Messages seeking comment from New Montefiore officials, as well as the attorneys representing them in the Goldberg action, went unanswered.
The case comes amid a flurry of anti-LGBTQ+ activity during the Trump administration’s first four weeks back in power, with the president rolling back workplace discrimination protections for LGBTQ+ employees, preventing transgender and non-binary Americans from obtaining passports that align with their preferred gender identity, eliminating LGBTQ+ content from WhiteHouse.gov and a slew of other government websites, and ordering all federal workers to erase any reference to identifying pronouns in their email signatures.
At least 27 states do not expressly include sexual orientation and gender identity as protected characteristics, and LGBTQ+ couples have previously run into the same issue Mark Goldberg alleges he is now facing.
In 2014, the Idaho State Veterans’ Cemetery refused to allow a gay Navy vet to pre-plan her eventual burial with her late wife’s ashes, citing a state law which holds that marriage between a man and a woman is “the only domestic legal union that shall be valid or recognized.”

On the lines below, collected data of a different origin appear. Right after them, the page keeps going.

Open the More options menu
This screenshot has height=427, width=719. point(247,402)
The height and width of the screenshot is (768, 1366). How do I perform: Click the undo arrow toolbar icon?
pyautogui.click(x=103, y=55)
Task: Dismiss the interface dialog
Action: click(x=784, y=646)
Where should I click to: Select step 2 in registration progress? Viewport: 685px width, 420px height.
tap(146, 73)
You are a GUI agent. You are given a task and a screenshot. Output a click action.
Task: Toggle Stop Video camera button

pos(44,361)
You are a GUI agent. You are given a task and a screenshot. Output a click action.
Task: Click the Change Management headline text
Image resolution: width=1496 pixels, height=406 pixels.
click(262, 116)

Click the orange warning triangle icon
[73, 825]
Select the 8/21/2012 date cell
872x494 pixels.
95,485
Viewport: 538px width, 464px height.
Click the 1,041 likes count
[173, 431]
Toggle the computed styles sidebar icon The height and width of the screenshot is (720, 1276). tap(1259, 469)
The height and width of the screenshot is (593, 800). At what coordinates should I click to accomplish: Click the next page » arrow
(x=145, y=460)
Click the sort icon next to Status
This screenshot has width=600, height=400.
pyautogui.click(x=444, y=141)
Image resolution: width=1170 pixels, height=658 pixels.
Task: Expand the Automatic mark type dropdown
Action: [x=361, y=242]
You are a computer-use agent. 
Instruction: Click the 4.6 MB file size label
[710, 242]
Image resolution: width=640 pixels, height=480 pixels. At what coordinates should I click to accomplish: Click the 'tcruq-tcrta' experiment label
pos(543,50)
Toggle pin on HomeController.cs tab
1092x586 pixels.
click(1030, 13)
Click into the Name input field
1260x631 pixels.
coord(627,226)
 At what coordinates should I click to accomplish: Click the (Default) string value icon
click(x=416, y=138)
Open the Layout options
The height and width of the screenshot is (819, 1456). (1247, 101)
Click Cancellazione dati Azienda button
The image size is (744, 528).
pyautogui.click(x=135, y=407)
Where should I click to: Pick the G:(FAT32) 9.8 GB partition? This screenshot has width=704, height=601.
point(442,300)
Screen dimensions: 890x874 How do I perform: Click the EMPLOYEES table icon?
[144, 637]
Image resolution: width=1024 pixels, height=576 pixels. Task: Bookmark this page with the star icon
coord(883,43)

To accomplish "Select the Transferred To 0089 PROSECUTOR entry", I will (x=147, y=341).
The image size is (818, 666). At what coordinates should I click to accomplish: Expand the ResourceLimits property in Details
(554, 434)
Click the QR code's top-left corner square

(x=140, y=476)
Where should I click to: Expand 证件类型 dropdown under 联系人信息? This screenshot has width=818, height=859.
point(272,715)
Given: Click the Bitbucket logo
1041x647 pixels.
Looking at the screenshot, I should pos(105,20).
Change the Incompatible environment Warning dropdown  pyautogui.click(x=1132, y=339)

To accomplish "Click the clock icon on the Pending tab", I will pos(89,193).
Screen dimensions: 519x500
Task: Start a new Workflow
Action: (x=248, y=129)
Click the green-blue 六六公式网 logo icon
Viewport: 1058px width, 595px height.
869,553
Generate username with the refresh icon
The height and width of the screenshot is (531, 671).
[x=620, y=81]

Two years later, a Mississippi funeral home refused to pick up and prepare an 86-year-old man’s body for cremation after discovering he had been in a same-sex relationship for the last 52 years of his life.
In January, a Houston-area funeral home refused to inter a deceased Muslim man in the cemetery of his choice, telling his family that their son’s homosexuality precluded him from receiving an Islamic burial.
On Tuesday, New Montefiore Cemetery’s legal counsel filed a demand for a complaint, which gives Mark Goldberg 20 days to submit a more detailed version of events.
In an email, his attorney, Donald David, told The Independent, “I apologize but it is our policy not to comment publicly about matters that are currently in litigation.”